Their motives are not sadistic or cruel. They know that they will be able to come up with a question that will stump you. You know that they will be able to come up with a question that will stump you. Assume that moment will come; and if it does, react with grace.
For my dissertation (which was about 20th C drama), my stumper was a question about 19thC poetry. I couldn’t comment with any particularity on Blanche DuBois’s reference to Edgar Allen Poe in A Streetcar Named Desire, even though I had quoted her Poe line and I had made a relatively big deal out of how her literary knowledge contrasts with Stanley’s network of male friends.
I said something like, “I could take a stab at that if you want me to, but I’d feel more comfortable looking it up.”
At that, the committee members sat back, smiling, and clicked their pens shut; I knew that they were finished.
Of course I was nervous as I waited in the hall outside, but I knew my adviser wouldn’t have let me schedule the defense if he wasn’t confident, and I figured that a dissertation defense is like the Kobayashi Maru of Star Trek — a scenario that masquerades as a puzzle to be solved, but that’s really a test of how you handle a no-win scenario.
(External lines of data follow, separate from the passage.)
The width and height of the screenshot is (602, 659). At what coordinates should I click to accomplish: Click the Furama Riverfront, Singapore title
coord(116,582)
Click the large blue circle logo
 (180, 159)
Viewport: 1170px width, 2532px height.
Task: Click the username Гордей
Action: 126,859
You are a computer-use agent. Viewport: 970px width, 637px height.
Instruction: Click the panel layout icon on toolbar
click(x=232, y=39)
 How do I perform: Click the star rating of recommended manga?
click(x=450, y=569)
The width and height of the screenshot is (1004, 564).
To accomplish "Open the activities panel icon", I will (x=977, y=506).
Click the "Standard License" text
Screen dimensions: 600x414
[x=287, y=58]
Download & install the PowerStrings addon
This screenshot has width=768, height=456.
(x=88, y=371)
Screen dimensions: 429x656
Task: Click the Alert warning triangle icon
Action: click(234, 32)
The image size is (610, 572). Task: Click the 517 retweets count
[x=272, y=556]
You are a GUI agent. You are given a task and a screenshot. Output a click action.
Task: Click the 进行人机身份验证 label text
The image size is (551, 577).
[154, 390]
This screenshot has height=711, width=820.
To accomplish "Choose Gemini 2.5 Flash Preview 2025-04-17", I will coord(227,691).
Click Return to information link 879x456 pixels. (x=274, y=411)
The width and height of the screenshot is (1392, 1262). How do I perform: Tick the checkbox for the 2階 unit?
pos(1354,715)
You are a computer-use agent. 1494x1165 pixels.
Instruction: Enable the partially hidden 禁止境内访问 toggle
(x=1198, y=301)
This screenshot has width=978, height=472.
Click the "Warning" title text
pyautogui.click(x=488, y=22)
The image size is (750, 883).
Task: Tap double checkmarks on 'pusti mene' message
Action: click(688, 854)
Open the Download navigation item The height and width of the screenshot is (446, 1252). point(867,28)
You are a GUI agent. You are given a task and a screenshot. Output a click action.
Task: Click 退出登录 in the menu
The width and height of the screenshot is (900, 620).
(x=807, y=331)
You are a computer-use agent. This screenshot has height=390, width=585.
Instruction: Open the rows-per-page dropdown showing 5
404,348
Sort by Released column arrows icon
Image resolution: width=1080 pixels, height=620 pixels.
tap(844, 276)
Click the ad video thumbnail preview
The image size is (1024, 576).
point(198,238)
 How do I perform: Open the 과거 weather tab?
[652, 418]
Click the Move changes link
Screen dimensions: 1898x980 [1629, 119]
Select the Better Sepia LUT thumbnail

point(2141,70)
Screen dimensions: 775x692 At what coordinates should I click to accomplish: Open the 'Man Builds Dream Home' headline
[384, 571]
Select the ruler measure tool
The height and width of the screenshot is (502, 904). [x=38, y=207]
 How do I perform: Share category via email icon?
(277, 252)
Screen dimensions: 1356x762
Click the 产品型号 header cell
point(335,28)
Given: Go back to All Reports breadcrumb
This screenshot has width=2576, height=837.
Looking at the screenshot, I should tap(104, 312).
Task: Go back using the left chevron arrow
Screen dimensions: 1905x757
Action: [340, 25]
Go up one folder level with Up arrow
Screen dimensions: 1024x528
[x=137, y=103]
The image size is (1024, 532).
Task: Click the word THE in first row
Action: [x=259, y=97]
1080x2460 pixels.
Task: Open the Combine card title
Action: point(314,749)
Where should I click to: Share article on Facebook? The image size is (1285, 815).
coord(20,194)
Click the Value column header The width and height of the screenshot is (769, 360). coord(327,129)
I had a really good meeting with my outside reader today and we went over the highly specific economic analyses (she’s a political economist/economic geographer) in my Chapters 3 and 4; the way I framed it to her, I was asking her to help me make sure I’m not making any fundamental errors in those analyses. These were chapters that have already been through multiple revisions to the point of satisfying my advisor, and it was a really productive meeting, with a couple “Aha!” moments for me, the big one being that while composition as a discipline has historically favored class analysis as a way of subtly addressing economic concerns without taking responsibility for explicitly addressing them; the mode of critique in which my outside reader works deploys class analyses as a point from which to more completely figure the workings of economic concerns. Based on our conversation, I think she’ll likely call me on my claims about Henry Giroux, but I think my critique of his work as it’s played out in composition is on fairly solid ground. In any case: Dennis, it sounds like you’re making the same point about judiciously declining to be baited that Francois makes.
As far as my committee goes, I think my advisor will likely push me the hardest, but that the most flummoxing questions will come from my other departmental reader. If past experience is any indication. 🙂
Wait a minute! Aerobil is maligning me; my hand is NOT GREEN!
Not even your thumb?
I think that’s really Clancy, not you Mike. I just don’t see you as blonde as all that. Gives a whole new read to Culture Cat, don’t you think? Best of luck, though it’s long past time for luck! Knock ’em dead instead!